Now, staring at the girl as she sat on the counter, Marcia wondered if it had to do with her upbringing. The fact that she spent her life getting moved from place to place, never welcome for long enough to leave any real mark.
“Look what I found,” Lily responded, once again not bothering with a real answer.
Marcia cocked her head, watching as Lily dug her teeth into an apple, a drip of juice quivering on the curve of her chin.
“The fridge,” Lily directed, jerking her neck to the appliance beside her. Marcia walked toward it, reaching for the handle, when Lily’s voice rang out again. “On it, not in it.”
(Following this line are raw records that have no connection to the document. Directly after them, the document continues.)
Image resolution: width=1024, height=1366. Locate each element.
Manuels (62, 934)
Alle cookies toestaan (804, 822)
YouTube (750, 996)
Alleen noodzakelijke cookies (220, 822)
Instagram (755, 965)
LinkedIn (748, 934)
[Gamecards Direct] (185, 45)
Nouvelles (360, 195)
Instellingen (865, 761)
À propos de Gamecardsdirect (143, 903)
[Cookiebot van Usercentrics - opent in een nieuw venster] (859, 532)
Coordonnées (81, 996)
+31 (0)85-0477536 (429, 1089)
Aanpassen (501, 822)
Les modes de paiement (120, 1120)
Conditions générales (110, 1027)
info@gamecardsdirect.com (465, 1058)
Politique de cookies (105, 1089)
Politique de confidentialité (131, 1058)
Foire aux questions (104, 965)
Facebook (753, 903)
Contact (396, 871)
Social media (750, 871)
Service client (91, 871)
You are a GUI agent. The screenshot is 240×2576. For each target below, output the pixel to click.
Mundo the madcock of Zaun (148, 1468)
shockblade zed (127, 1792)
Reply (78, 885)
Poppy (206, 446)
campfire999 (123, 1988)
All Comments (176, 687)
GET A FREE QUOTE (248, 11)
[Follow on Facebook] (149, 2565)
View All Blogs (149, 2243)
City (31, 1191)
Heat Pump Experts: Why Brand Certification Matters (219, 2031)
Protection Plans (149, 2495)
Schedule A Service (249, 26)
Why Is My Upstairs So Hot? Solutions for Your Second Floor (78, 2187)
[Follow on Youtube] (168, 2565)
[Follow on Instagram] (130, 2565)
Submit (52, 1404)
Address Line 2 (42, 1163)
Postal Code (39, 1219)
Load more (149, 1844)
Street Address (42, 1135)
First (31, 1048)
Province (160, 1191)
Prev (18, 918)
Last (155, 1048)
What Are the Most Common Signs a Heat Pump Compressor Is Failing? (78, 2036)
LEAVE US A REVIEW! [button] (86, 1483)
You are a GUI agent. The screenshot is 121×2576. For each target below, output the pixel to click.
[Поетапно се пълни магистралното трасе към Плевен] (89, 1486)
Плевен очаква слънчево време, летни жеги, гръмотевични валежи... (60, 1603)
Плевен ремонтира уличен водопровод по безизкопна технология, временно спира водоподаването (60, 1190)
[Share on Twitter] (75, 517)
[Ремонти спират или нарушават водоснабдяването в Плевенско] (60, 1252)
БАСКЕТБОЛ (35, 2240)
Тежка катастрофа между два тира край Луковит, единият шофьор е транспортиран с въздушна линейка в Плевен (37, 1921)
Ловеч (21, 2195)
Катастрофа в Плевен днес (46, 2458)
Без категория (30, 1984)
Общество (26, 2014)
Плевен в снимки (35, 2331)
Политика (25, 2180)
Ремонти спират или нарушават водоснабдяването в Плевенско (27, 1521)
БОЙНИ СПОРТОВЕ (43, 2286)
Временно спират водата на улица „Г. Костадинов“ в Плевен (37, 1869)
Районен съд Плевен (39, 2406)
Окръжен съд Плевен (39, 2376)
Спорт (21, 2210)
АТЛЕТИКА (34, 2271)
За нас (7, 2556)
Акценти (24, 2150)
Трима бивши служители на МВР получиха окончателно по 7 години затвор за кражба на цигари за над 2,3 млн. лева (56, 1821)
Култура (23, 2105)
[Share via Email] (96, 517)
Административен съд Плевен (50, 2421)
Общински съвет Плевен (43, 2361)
She stopped, hand hovering in the air as she took in all the magnets stuck to the surface. There were Polaroids and postcards, a short grocery list scribbled in pen—and then she caught sight of a familiar face, a face she hadn’t seen in almost two months.
“It’s Annie,” she said, grabbing the picture stuck to the center as she stared at this girl she so briefly knew. She looked more put together than she ever had at the Farm: split ends trimmed and grazing the bones of her shoulders, a new weight settled into her cheeks. “Did you know?” she added as she looked back up. “That this is her house?”
Lily just smiled, the rhythmic smack of her heels on the cabinets matching the pulse of Marcia’s heart in her ears.
She thought back to that day by the river, a strange sensation slipping through her stomach as she picked over the moment Lily declared the girl gone.
She wasn’t committed, she had whispered.To the family, to us.
At the time, the way Lily said it had made Marcia assume that wasn’t necessarily by choice—but now, now that she could see that Annie was okay, she found herself wondering why she had never even questioned the suggestion that she had been harmed. Instead, she had simply swallowed her guilt like she had always done, pushed it into the depths of her chest the same way she had when she snuck out her old window, slid her way into the back of that theater. Left her parents without so much as a note and settled into her new life at the Farm, every small step shedding a layer of the person she used to be like a serpent molting a too-small skin.
She stared at Lily, watching as the girl hopped off the counter before dropping her chewed-up core into the sink.
“Come on,” she said at last, plucking the picture from between Marcia’s grip before making her way toward the front door. “Montana’s waiting.”
CHAPTER 33
My flashlight clicks off, the room around me dreary and dim. There’s been a tangible shift in the air, another stretch of lost time I can’t account for as I let myself get wrapped up in Marcia’s old memories. Tales of her past devouring my present with an inexplicable strength.
I look down at my phone, the screen dead and the battery drained. Then I flip the book closed, dropping it onto the mattress before glancing out the window to find the rain still falling. Water coming down in vicious sheets I’m sure are flooding the marsh.
I slip out of bed, gooseflesh erupting across the skin of my legs as I pad my way to the other side of the room before tapping impatiently at the keys on my laptop. The power is still off. I’m not connected, I know I’m not, but my fingers are practically itching to pick back up on my search.
To try and make sense of these pieces that seem so disconnected, so impossibly hard to grasp.
I slap the lid closed, sliding open the desk drawer instead and staring at the gun stashed inside next to that sentence crudely etched in the dark. Then I hear a low rumble and glance out the window. There’s a figure making its way across the lawn, barely visible beneath the bloated gray clouds.
It’s hunched over, attempting to hide from the sideways rain. Beelining its way straight toward me.